Di kategori Fisika, CRIBS meraih Silver Medals melalui proyek “Sel Surya Ramah Lingkungan Berbasis Dye-Sensitized Solar Cell (DSSC) dari Batok Kelapa Hitam dan Pigmen Antosianin dari Kulit Apel” oleh Valkean Ikram Permana dan Nadhim Muhammad Sulthan Sabhir.
Prestasi di Bidang Seni
Tidak hanya di bidang sains, CRIBS juga menunjukkan kemampuan seni mereka. Amrina Nur K membuktikan kemampuannya melalui pembacaan puisi yang emosional. Ia mengungkapkan bahwa ia konsisten berlatih teknik vokal dan artikulasi agar bisa menyampaikan pesan yang mendalam kepada audiens.
Festival Sains dan Budaya yang Kompetitif
Festival Sains dan Budaya 2026 yang diselenggarakan oleh Eduversal Foundation ini menjadi ajang kompetitif yang menarik banyak peserta. Dari sekitar 700 karya penelitian siswa yang berasal dari 27 provinsi, hanya 160 finalis yang berhasil lolos ke babak final di Jakarta.
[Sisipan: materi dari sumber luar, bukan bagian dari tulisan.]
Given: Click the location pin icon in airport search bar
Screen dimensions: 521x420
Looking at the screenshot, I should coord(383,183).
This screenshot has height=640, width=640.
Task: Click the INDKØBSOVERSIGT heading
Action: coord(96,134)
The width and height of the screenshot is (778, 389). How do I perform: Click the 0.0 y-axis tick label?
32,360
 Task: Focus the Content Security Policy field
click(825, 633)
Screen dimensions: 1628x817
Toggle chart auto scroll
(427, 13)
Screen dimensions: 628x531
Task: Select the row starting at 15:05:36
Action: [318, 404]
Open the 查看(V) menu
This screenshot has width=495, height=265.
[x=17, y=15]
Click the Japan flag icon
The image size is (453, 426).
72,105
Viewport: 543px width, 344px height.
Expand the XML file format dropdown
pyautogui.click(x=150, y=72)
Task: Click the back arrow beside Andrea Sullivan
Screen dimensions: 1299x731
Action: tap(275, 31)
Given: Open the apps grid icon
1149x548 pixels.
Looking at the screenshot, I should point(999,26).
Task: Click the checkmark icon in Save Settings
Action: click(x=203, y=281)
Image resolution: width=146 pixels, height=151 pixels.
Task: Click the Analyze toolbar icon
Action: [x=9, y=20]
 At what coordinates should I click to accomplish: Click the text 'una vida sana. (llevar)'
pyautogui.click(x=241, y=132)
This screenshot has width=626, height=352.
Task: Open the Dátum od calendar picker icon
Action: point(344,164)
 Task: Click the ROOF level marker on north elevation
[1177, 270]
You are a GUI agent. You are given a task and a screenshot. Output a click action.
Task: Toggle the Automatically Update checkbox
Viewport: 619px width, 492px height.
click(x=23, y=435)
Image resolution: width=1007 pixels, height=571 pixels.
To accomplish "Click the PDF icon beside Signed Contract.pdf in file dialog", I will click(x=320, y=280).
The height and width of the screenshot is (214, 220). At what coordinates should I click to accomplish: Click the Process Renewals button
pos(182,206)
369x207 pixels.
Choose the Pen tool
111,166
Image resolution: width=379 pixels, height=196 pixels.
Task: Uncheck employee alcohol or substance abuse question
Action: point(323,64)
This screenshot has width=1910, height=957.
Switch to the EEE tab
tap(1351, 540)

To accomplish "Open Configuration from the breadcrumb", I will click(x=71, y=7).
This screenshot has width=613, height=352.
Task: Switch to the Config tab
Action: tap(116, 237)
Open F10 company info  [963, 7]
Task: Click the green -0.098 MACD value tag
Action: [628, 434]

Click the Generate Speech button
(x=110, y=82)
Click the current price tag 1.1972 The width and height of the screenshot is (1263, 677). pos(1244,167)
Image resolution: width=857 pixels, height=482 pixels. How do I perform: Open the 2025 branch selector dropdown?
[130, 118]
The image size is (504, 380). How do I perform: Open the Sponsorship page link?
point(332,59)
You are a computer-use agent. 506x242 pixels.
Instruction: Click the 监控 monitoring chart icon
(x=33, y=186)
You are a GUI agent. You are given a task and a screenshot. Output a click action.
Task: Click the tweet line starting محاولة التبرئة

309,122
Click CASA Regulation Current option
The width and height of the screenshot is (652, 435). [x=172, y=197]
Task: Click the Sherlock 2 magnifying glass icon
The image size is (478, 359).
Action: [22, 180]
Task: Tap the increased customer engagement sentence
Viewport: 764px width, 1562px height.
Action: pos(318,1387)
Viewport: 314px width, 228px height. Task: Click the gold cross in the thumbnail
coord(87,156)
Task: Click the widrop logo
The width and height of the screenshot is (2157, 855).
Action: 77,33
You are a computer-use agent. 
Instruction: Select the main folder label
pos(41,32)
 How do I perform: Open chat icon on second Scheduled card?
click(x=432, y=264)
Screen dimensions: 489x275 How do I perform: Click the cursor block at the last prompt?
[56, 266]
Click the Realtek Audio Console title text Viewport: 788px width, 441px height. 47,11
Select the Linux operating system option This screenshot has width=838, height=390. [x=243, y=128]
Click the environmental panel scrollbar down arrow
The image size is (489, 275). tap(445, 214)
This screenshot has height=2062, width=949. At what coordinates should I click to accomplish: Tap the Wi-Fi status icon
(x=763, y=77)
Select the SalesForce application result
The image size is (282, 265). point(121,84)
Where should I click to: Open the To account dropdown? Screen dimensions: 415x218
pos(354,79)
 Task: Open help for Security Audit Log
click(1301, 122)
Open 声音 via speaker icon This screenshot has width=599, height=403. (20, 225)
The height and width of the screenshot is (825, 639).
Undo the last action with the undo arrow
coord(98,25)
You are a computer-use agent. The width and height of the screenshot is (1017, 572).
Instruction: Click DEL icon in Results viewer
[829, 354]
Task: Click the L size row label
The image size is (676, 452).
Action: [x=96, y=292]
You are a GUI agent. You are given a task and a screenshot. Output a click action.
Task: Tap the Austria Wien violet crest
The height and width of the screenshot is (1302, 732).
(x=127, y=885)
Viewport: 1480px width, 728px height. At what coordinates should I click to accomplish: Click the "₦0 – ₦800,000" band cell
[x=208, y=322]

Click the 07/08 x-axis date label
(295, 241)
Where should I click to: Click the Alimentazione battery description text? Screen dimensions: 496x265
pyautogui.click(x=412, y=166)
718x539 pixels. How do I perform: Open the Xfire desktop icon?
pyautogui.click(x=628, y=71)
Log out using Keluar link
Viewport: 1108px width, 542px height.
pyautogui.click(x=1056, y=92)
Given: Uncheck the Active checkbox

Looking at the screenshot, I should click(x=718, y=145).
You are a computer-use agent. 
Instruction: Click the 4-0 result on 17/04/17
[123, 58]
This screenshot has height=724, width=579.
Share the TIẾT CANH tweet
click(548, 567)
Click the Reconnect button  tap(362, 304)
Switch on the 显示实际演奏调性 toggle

Acara ini ditutup secara resmi oleh Kepala Pusat Prestasi Nasional (Puspresnas) Maria Veronica Irene Herdjiono, dan dihadiri oleh jajaran Kemenko PMK serta Prof. Ojat Darojat. Sandra Susanto menyatakan bahwa CRIBS terus berkomitmen untuk menjadi ruang tumbuh bagi peneliti muda Indonesia, sejalan dengan visinya menjadi sekolah Islam yang mandiri, unggul, modern, dan dinamis.